The North Carolina Business Court issued a ruling May 2 in favor of Sunbelt Rentals over Head & Engquist Equipment and certain individual defendants. The ruling awards Sunbelt $15 million in damages resulting from litigation around Sunbelt’s 2000 acquisition of BET USA.
The court found defendants violated the North Carolina Unfair and Deceptive Trade Practices Act, misappropriated trade secrets, and committed civil conspiracy in their efforts to develop their aerial work platform business by raiding more than 100 staff members from the BPS division of BET. The individual defendants are Robert Hepler, president of H&E’s Hi-Lift Division; Douglas Kline, vice president and chief financial officer; Michael Quinn, product manager and eastern region vice president; Gregg Christensen, western division vice president and Brian Piersall, Charlotte, N.C., branch manager. The court found that the staff raid included two former BPS regional managers, six branch managers, and other staff members, and that H&E used this staff to open competing aerial work platform rental centers in key markets served by Sunbelt, including Atlanta, Charlotte, Tampa-Fort Myers and Orlando, Fla., Dallas and Houston.
The court ruled that Hepler, Kline, Quinn, Christiansen and Piersall all had served in similar capacities at BPS before going to H&E to help that company develop its aerial work platform business in the same market areas they had developed for BPS. The court found that Hepler and Kline intended to compete with the former BPS branches by hiring key BPS personnel who would bring the information necessary to develop greenfield startups more quickly, plus key relationships with customers in the area.
The court found that H&E used customer information brought to it by the BPS employees it brought on board immediately – including pricing, customer and credit information and information related to prospective and upcoming jobs – in order to solicit and secure jobs. It also ruled that the departure of numerous employees hurt BPS, making it “unable to get equipment out to customers on a timely basis because of lack of trained personnel, including mechanics and drivers.”

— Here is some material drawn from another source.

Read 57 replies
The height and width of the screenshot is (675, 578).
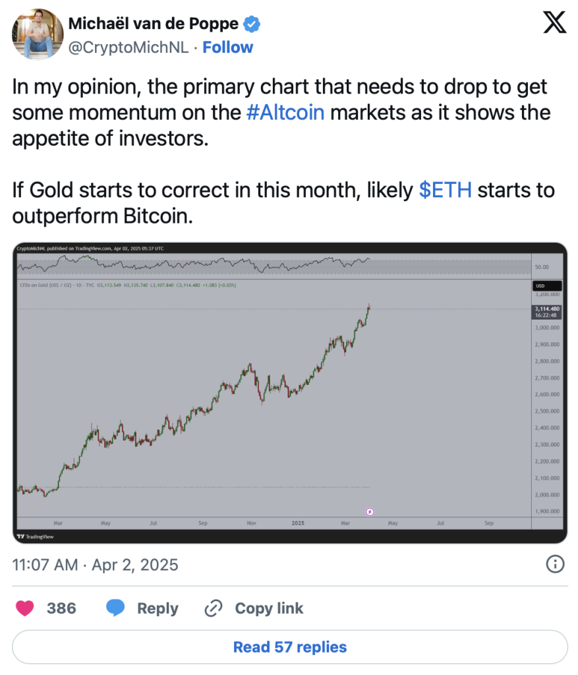(289, 647)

The court noted that none of the employees hired by H&E, including Hepler and Kline, had any form of contract containing a restrictive covenant or covenant not to compete with BPS, now owned by Sunbelt. The court did not rule that H&E could not hire BPS employees, but that the defendants committed deliberate acts of disruption and manipulated employee departures in the form of mass resignations in a manner “calculated to handicap BPS in such a way that Hi-Lift could take competitive advantage of the situation it had unfairly created.”
In its counterclaim, H&E said that Sunbelt “resented H&E’s lawful success” and “wanted to avoid having to compete with H&E for employees and customers”. It added that Sunbelt, by filing a lawsuit, “unlawfully sought to intimidate, harass and scare smaller H&E into wasting its resources and ceasing to lawfully recruit and hire Sunbelt’s employees, pursue customers and otherwise compete with Sunbelt.”
The court did not accept H&E’s claims. H&E has the right to appeal the court’s decision.